# PROBLEM DETAILS
Produce exactly the lines from the one holding "Instruction: Open US Yield Coin asset page" through the last line of the data below, with every picture left out.

Stored data entries:
● ● ● ●
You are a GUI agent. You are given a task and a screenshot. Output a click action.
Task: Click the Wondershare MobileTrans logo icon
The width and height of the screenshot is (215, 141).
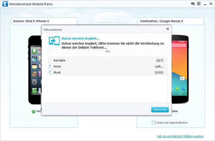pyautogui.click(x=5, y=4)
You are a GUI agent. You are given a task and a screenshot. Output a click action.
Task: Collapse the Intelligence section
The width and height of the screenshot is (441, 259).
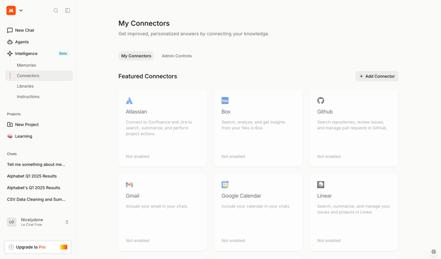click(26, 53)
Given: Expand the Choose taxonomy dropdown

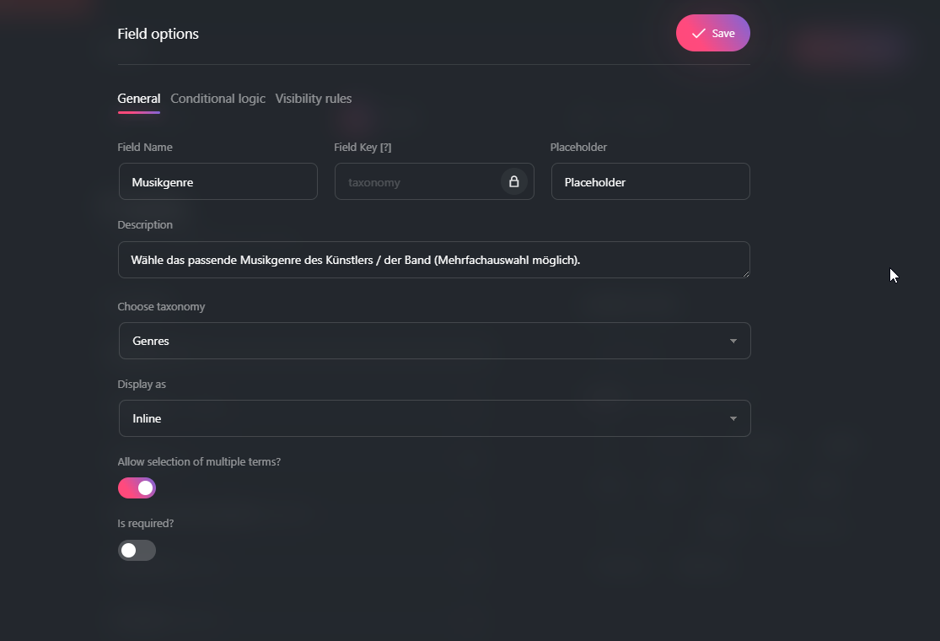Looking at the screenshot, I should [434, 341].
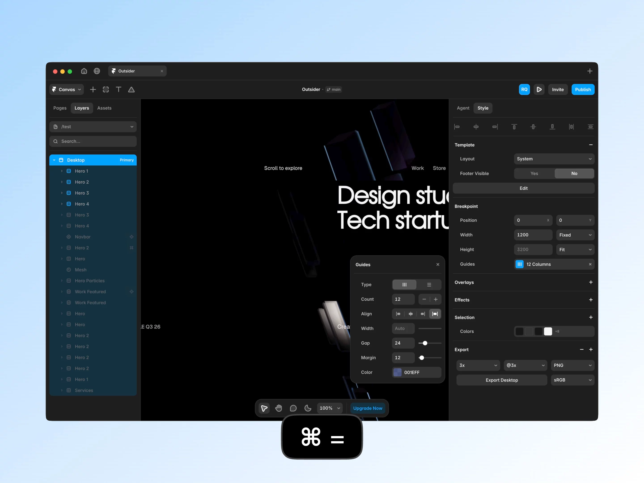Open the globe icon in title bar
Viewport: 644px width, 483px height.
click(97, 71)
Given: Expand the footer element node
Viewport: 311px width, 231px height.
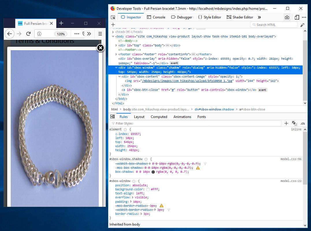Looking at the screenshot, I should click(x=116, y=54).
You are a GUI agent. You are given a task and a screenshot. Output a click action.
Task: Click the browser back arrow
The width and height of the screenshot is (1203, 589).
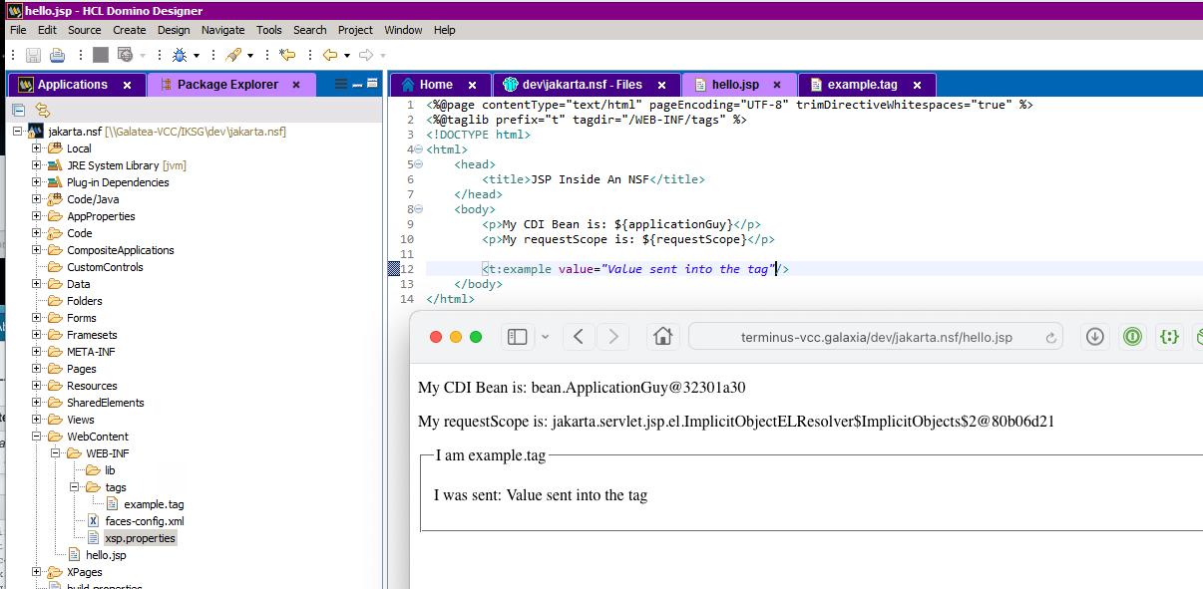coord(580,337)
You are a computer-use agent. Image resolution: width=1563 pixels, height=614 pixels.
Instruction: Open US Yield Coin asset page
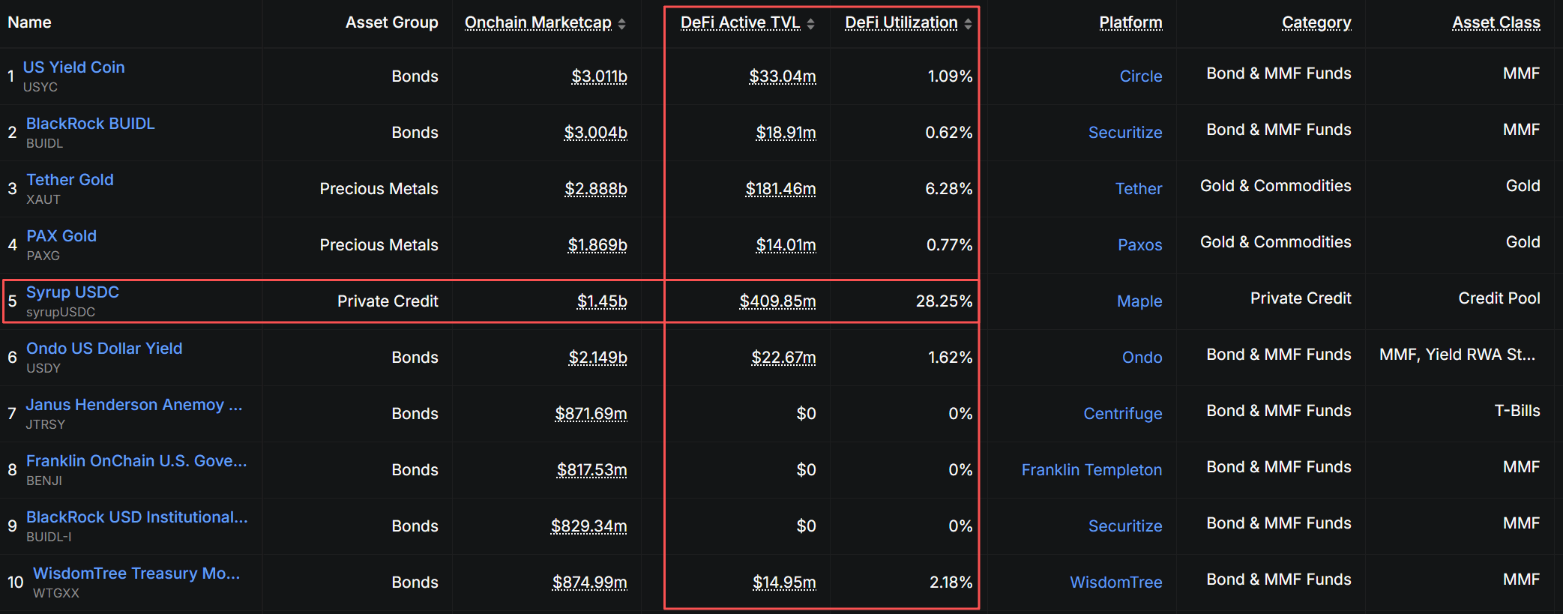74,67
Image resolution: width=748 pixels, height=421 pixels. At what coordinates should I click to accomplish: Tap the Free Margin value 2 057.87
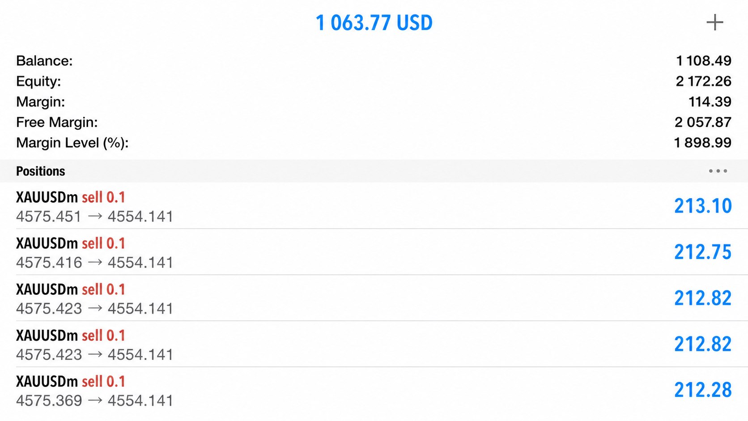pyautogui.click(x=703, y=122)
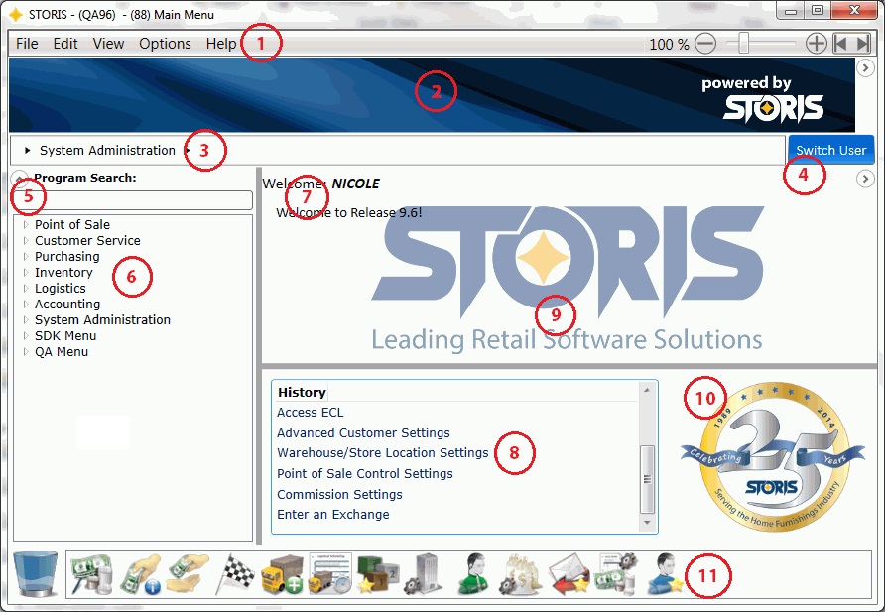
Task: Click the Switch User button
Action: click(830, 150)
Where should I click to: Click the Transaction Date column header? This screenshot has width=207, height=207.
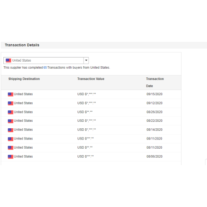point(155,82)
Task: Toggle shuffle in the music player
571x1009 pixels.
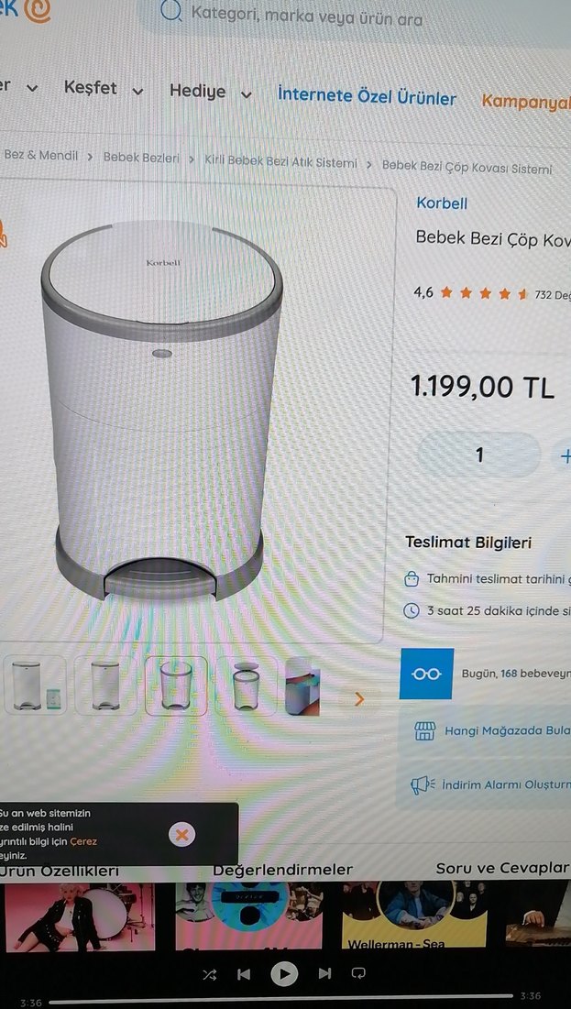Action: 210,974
● ● ● ●
# RESPONSE BOX
Instruction: Open US Yield Coin asset page
74,67
Image resolution: width=748 pixels, height=421 pixels. At what coordinates should I click to accomplish: Tap the Free Margin value 2 057.87
pyautogui.click(x=703, y=122)
Task: Click the Switch User button
Action: click(830, 150)
Where should I click to: Click the Transaction Date column header? This screenshot has width=207, height=207.
point(155,82)
Task: Toggle shuffle in the music player
571x1009 pixels.
Action: 210,974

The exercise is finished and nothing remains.